Email spam continues to rear its ugly head at every turn for businesses and users. The lure of flooding millions of inboxes with junk remains a major lure for spammers, who only need a tiny percentage of people to respond to turn a profit.

When online dating goes sour

The hacking of The Guardian’s Soulmates online dating service provided rich pickings for scammers recently, leaking millions of email addresses. Scammers threatened to expose those who had signed up for the lonely heart site or simply signed them up to many “racier” services to flood their inbox.

How many workers use their business email account for these, gambling or other sites, so those emails steer clear of home PCs and devices?
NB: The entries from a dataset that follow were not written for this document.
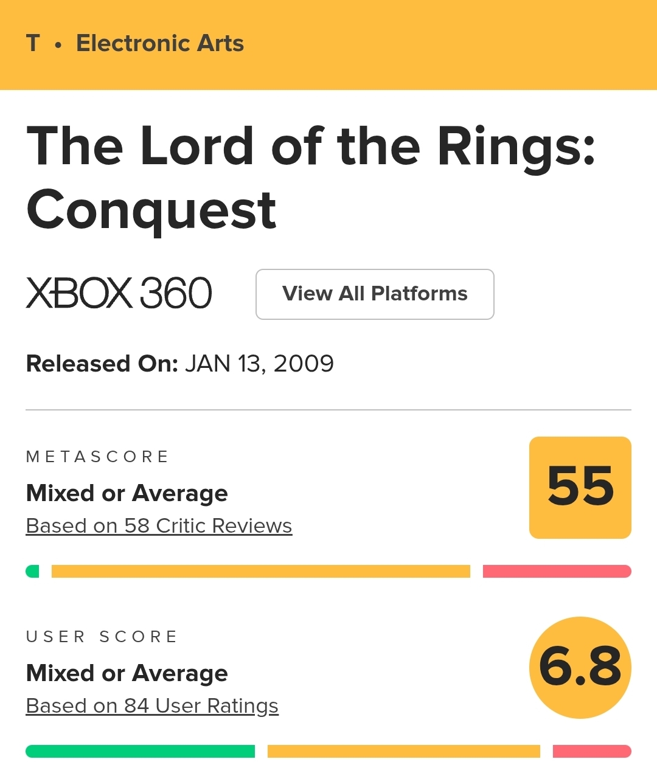The image size is (657, 779).
Task: Select yellow mixed segment of user ratings bar
Action: click(x=403, y=751)
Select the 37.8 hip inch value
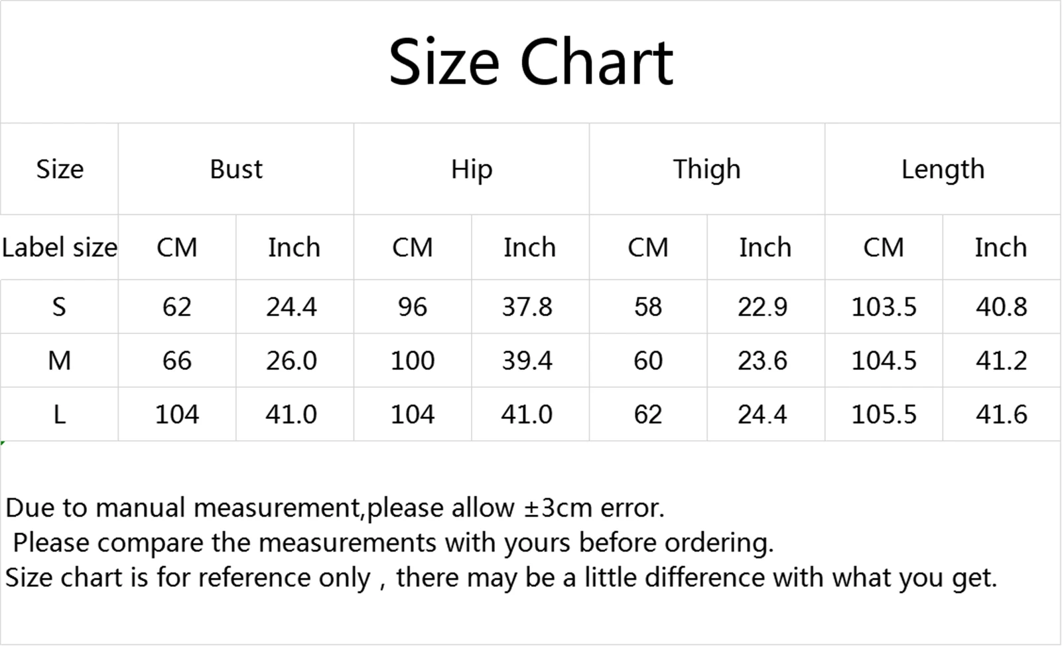Viewport: 1062px width, 646px height. [527, 307]
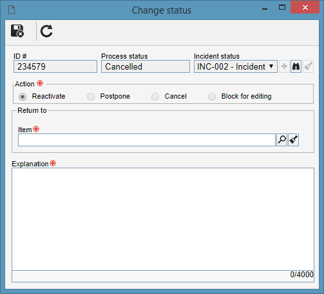Click the binoculars search icon by Incident status
The width and height of the screenshot is (324, 294).
296,66
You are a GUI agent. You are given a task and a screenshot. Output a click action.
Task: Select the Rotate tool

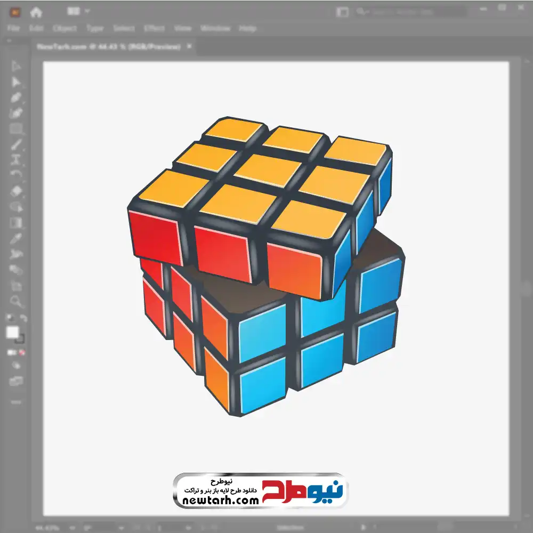(15, 175)
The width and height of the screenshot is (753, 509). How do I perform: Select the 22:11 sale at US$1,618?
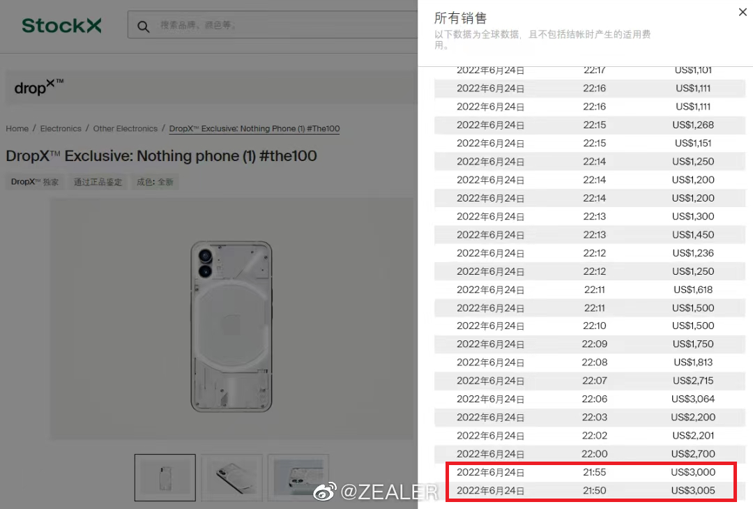(590, 289)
Either way, many users were frantically cleaning out their inbox of spam email to avoid embarrassment, and while the threat of exposure remains very small for any individual, it highlights the risk of people using their main email account to sign up for the many non-curricular activities that they may subscribe to.

Many social or media services that users have signed up to have been hacked over the years. Those email lists are put up online for spammers to buy and use. Which is why a site like Have I Been Pwned is useful to find out if an email address has been compromised.
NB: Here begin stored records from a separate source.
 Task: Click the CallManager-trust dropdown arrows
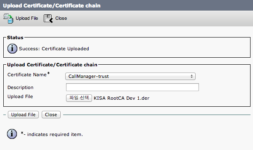coord(192,76)
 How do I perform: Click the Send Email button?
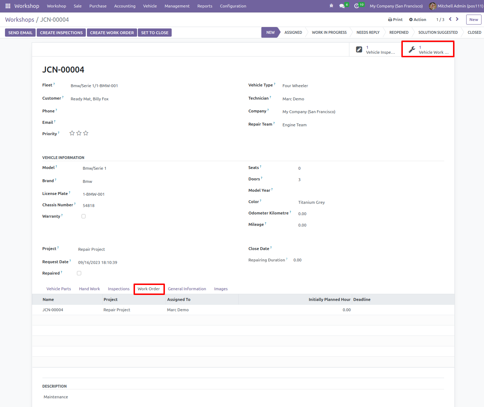click(x=20, y=33)

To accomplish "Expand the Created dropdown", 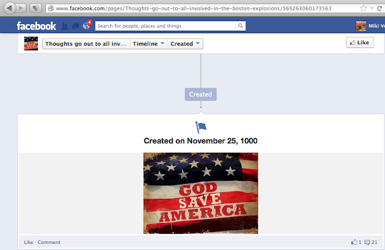I will click(185, 44).
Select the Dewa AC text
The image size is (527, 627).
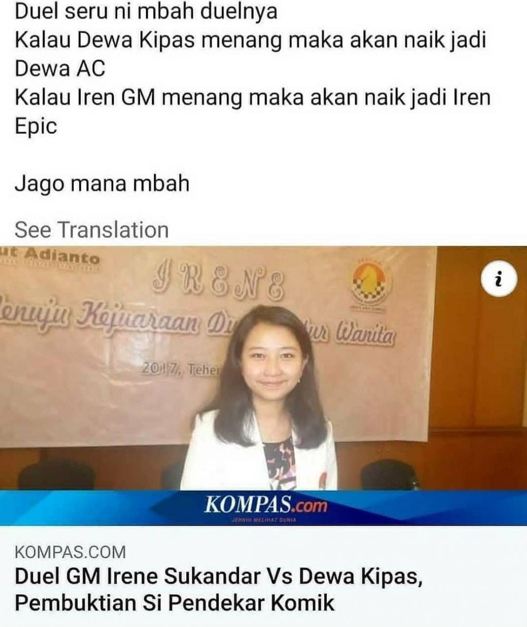tap(60, 68)
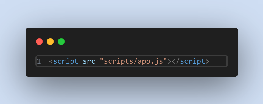Click app in the file name
Viewport: 263px width, 104px height.
pos(144,62)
WannaCrypt’s next generation will use spam

More seriously for IT departments and small businesses, there are signs that the next batch of hacks similar to the WannaCrypt malware that brought down the NHS are ready to fly. Rather than infecting business networks, the amateur hackers known as script kiddies will use email in their millions to try and lure people to click on an attachment that will then lock away business documents and data in return for a Bitcoin ransom.

Spam security is essential for keeping these files away from users who may not be alert all the time when it comes to a tempting email attachment or script. Rather than target specific businesses, as the original WannaCrypt ransom artist did, the next batch will be spread far and wide and could pose an even greater risk. Examples of new WannaCrypt-like malware are already being traded across the darker backwaters of the Internet. All it takes is one of them landing in the wrong email inbox and your company could be at risk.
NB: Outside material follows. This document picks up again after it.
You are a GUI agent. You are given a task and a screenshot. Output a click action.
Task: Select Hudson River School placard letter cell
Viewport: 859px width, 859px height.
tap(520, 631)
That risk will only grow now that many of the techniques used by spy agencies are out in the wild for scammers and spam merchants to use. Their aim was broadly similar to the scammers, to get files onto a target’s PC unnoticed, but while the CIA, MI5 or NSA went after specific terrorist targets, the scammers can use spam to rapid fire their malware across millions of PCs and mobile devices. The only way to defend against these upcoming threats is to block them at the entry point to your business IT.